Lines of data:
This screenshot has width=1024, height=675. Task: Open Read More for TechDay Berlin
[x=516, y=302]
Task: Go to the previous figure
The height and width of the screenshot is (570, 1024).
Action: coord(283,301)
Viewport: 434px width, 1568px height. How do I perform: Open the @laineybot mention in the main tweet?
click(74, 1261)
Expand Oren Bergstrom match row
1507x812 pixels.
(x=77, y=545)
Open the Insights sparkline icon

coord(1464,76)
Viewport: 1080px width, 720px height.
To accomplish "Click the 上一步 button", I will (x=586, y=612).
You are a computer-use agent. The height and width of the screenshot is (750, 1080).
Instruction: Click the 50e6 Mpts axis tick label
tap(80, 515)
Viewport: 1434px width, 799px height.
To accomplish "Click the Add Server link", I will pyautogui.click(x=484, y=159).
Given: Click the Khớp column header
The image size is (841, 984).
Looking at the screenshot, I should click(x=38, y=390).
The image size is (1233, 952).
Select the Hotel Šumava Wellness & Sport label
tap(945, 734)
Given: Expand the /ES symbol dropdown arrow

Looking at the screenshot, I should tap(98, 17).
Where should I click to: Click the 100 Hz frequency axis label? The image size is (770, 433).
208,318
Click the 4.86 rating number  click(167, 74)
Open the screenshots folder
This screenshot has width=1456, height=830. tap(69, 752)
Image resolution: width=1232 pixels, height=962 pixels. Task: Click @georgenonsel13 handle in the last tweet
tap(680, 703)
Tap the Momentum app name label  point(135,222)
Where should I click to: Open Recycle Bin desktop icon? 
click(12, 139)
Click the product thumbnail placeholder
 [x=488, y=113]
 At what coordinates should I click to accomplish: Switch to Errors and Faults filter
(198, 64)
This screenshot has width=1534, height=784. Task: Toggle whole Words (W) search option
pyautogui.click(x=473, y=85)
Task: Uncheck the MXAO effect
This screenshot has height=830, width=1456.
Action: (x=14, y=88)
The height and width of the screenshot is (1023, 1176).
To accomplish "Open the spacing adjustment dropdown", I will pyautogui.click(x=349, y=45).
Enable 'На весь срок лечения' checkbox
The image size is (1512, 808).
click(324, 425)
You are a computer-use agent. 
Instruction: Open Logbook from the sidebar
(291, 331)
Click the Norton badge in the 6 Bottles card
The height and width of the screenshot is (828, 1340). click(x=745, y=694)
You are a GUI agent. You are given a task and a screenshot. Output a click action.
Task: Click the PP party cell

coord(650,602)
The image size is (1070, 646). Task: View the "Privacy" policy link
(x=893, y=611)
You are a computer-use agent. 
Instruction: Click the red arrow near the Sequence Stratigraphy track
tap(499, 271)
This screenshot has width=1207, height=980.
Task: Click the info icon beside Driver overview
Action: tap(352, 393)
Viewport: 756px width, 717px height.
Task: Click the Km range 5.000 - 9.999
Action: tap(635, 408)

§ GIVEN EXERCISE
Which lines of the material above contain the string "label", matching uppercase and lowercase exactly? Copy out every such line in full.

§ PROBLEM SOLUTION
Instruction: Click the 50e6 Mpts axis tick label
Select the Hotel Šumava Wellness & Sport label
Where should I click to: Click the 100 Hz frequency axis label? The image size is (770, 433).
Tap the Momentum app name label  point(135,222)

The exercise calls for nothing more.